In https://reviews.llvm.org/D32930#767820, @beanz wrote:

> One small comment below. In general I agree with the thoughts here, and I think that this is a huge step forward for testing the debug server components.
> I also agree with Zachary in principal that it would be nice to come up with lit-based test harnesses for more parts of LLDB, although I'm skeptical about whether or not that is actually the best way to test the debug server pieces. Either way, this is a huge step forward from what we have today, so we should go with it.

It would be nice if, at some point, we could move past "It's hard" and start getting into the details of what's hard about it.  (Note this goes for LLDB client as well as lldb server).  I see a lot of general hand-wavy comments about how conditionals are needed, or variables, etc, but that doesn't really do anything to convince me that it's hard.  After all, we wrote a C++ compiler!  And I'm pretty sure that the compiler-rt and sanitizer test suite is just as complicated as, if not more complicated than any hypothetical lldb test suite.  And those have been solved.

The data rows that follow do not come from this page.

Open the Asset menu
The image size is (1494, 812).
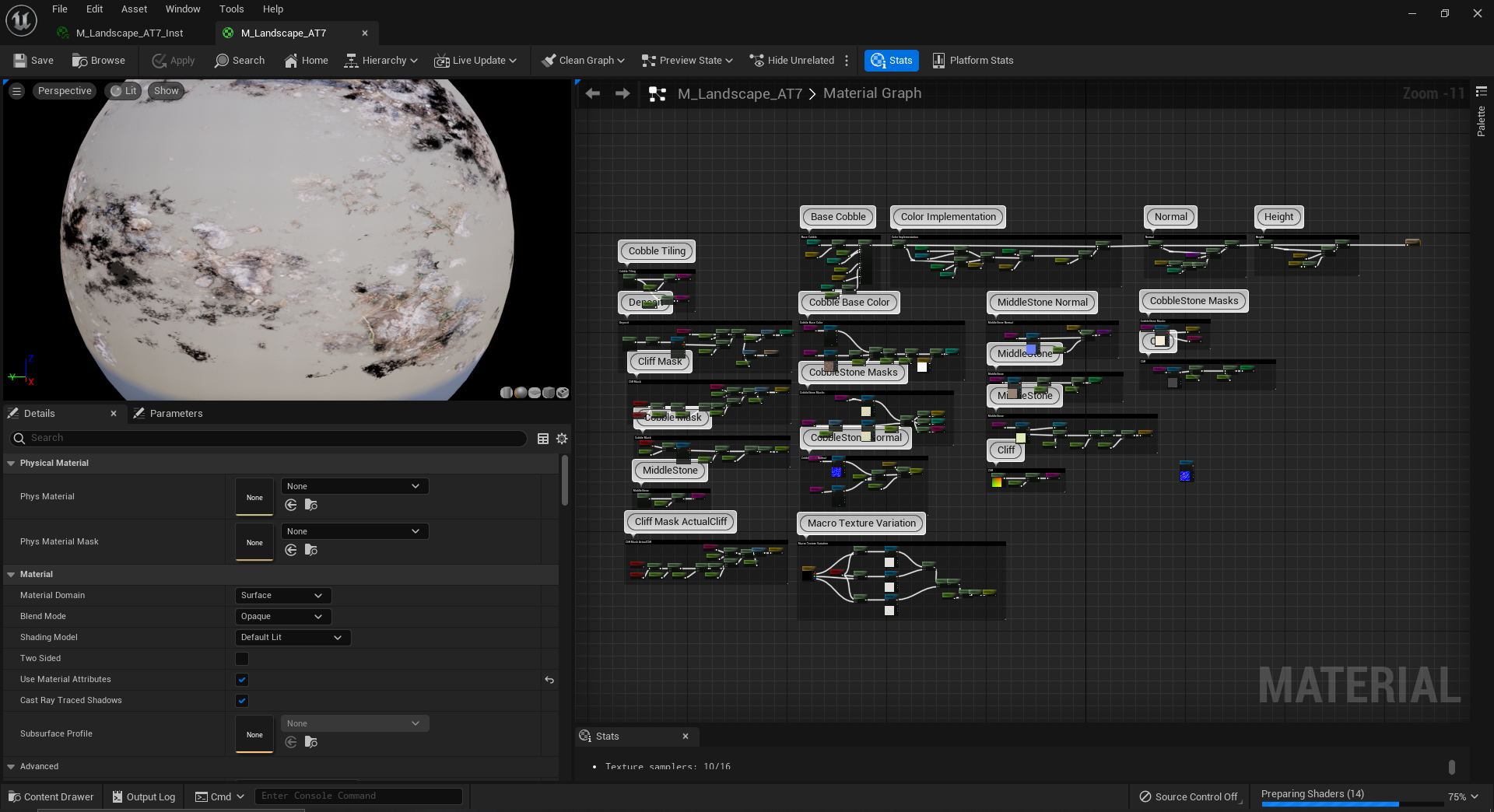(x=134, y=9)
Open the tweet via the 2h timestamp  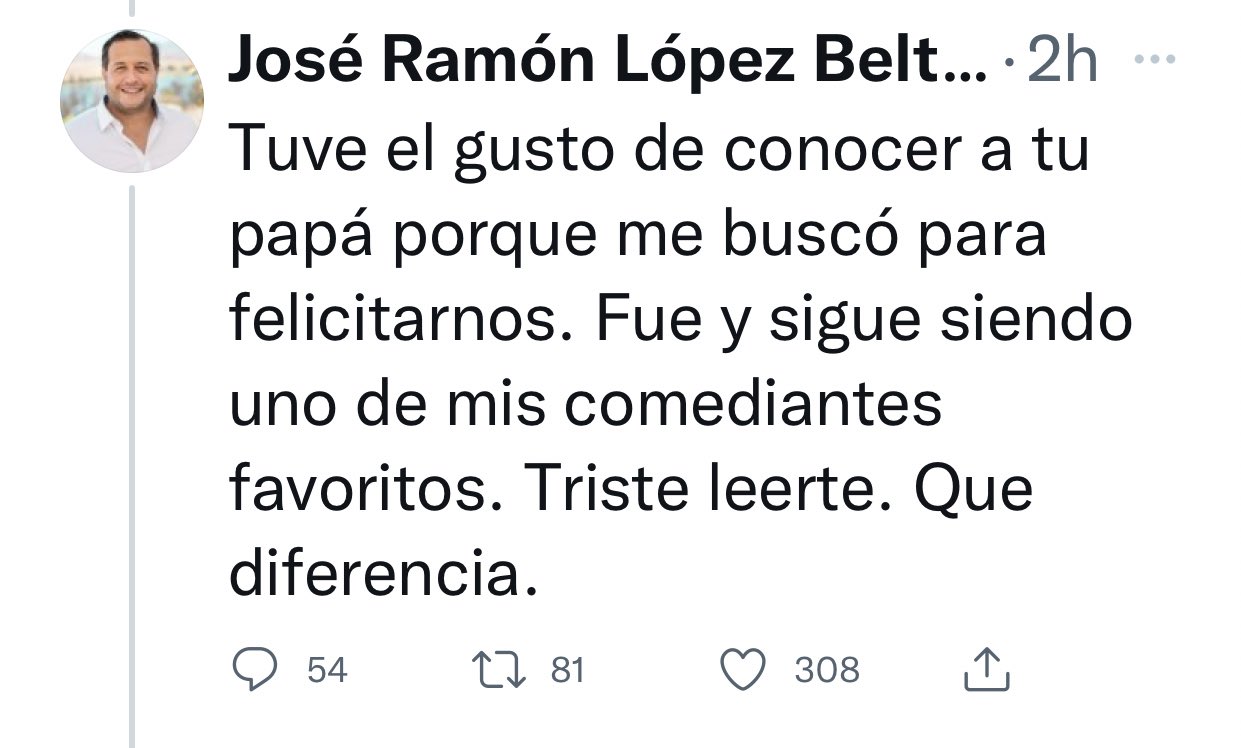tap(1062, 64)
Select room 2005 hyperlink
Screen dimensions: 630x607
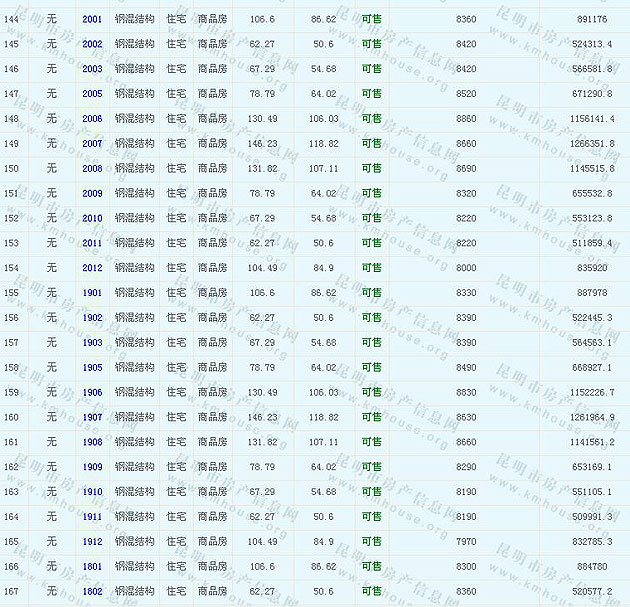[x=92, y=94]
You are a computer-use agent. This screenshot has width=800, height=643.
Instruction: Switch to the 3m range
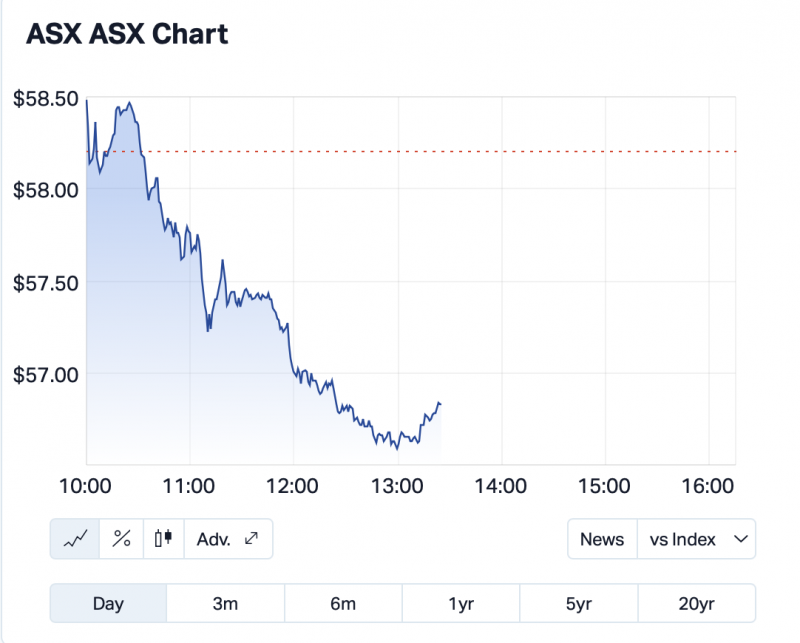225,603
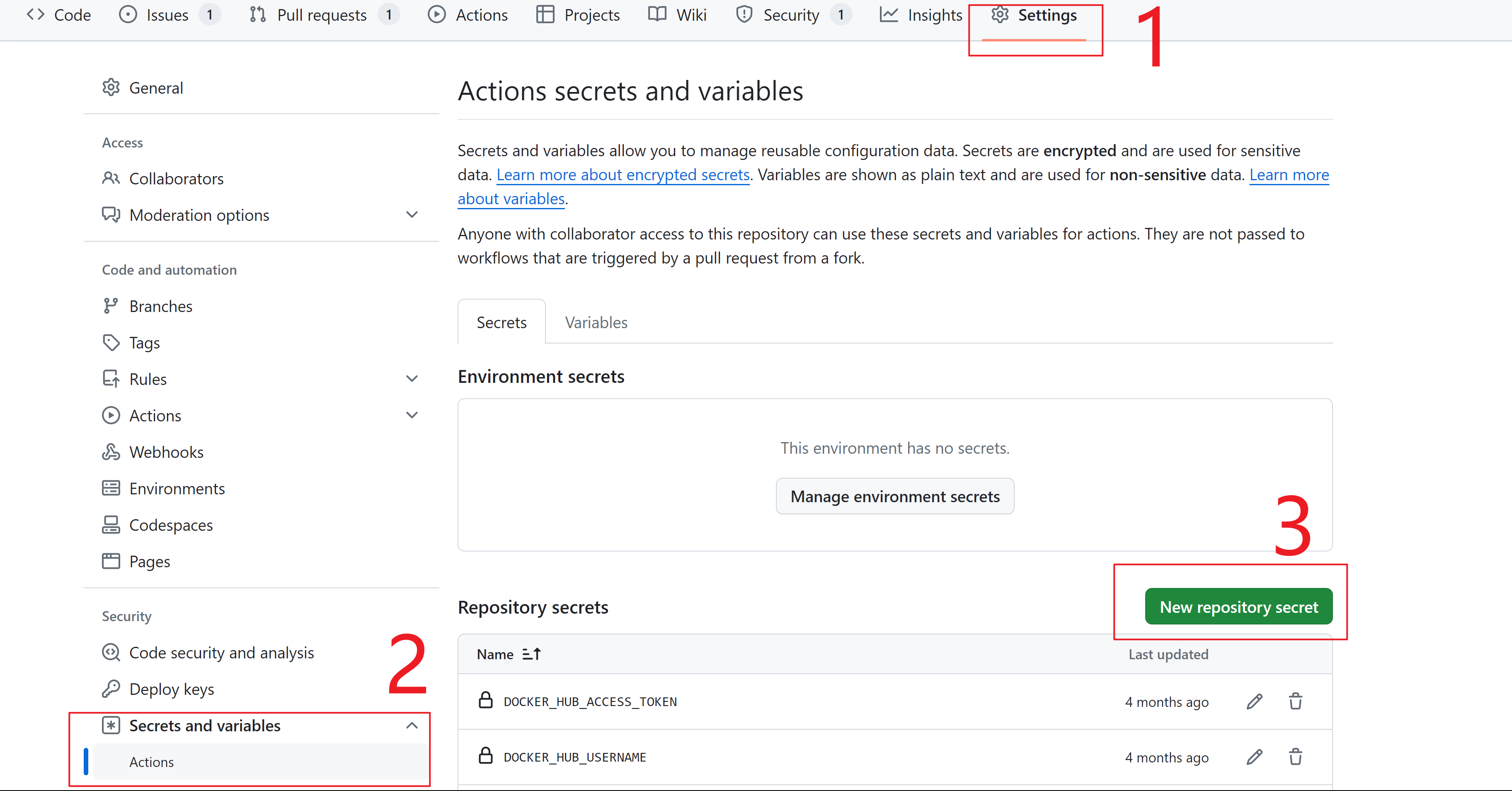Open the Pull requests tab
The width and height of the screenshot is (1512, 791).
click(322, 15)
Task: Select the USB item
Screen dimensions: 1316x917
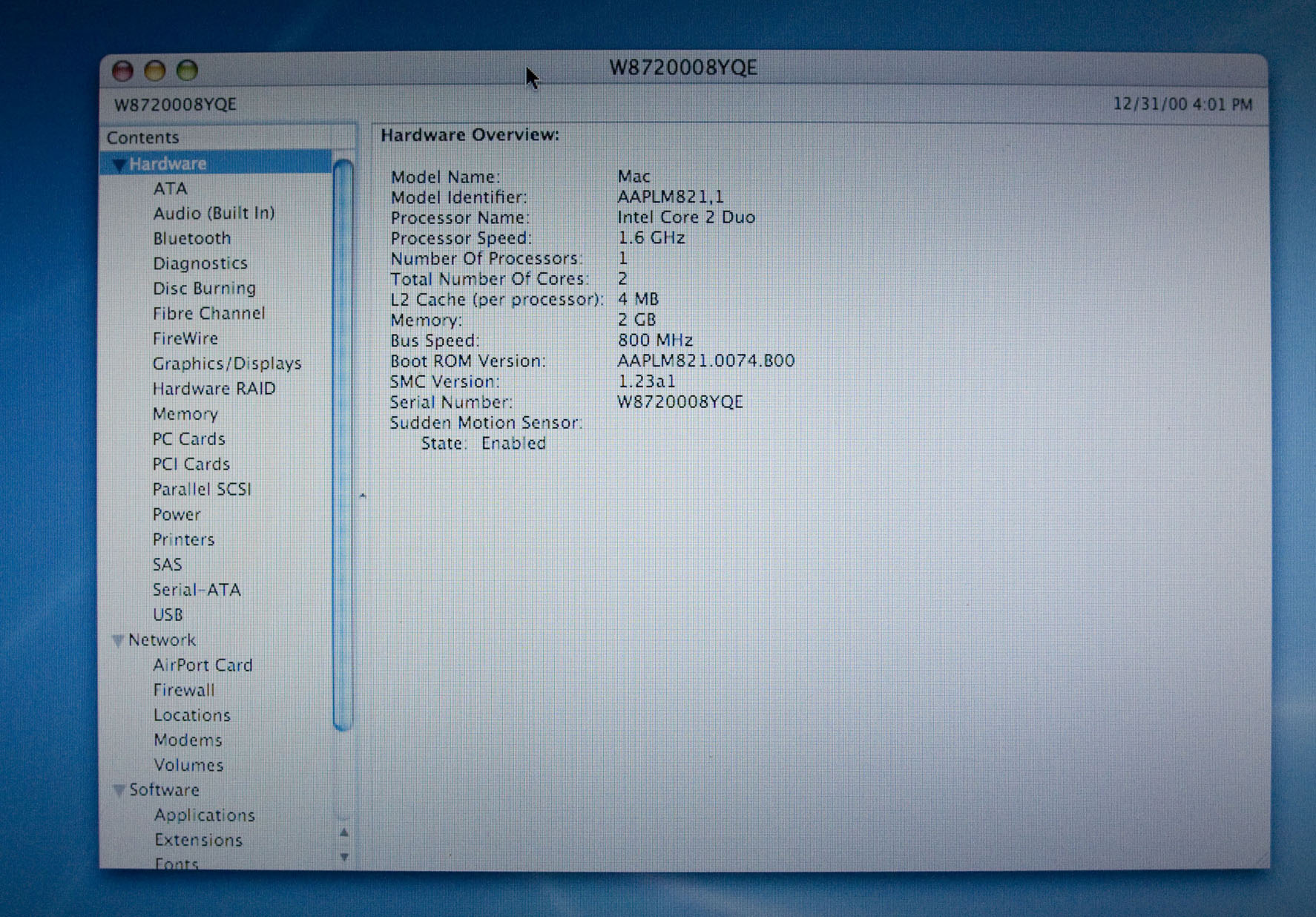Action: (x=168, y=615)
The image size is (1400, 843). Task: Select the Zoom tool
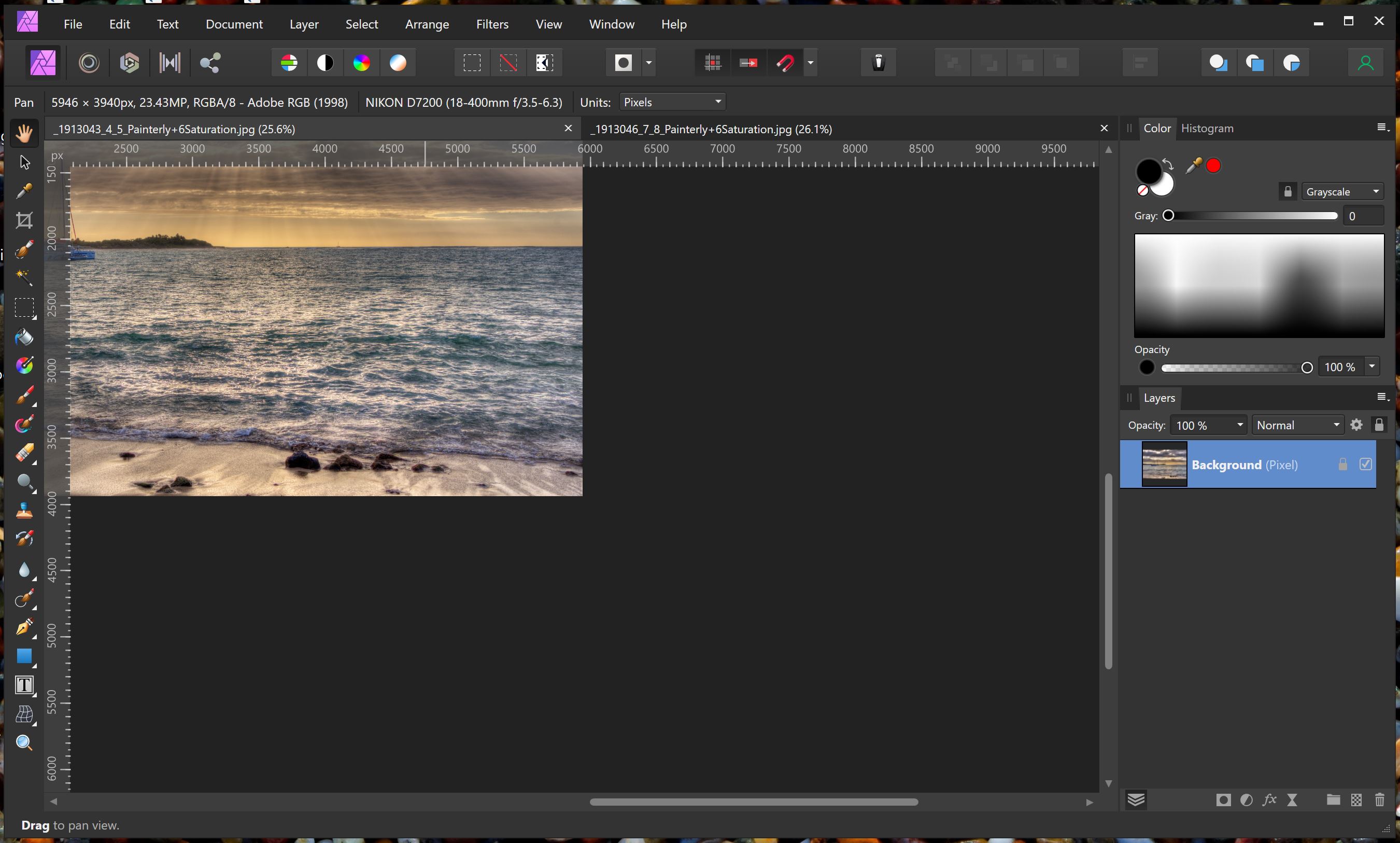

What *would* help would be to ignore how difficult it may or may not be, and just take a couple of tests and re-write them in some DSL that you invent specifically for this purpose that is as concise as possible yet as expressive as you need, and we go from there.  I did this with a couple of fairly hairy tests a few months ago and it didn't seem that bad to me.

The thing is, the set of people who are experts on the client side of LLDB and the set of people who are experts on the client side of LLVM/lit/etc are mostly disjoint, so nothing is ever going to happen without some sort of collaboration.  For example, I'm more than willing to help out writing the lit bits of it, but I would need a specification of what the test language needs to look like to support all of the use cases.  And someone else has to provide that since we want to get the design right.  Even if implementing the language is hard, deciding what it needs to look like is supposed to be the easy part!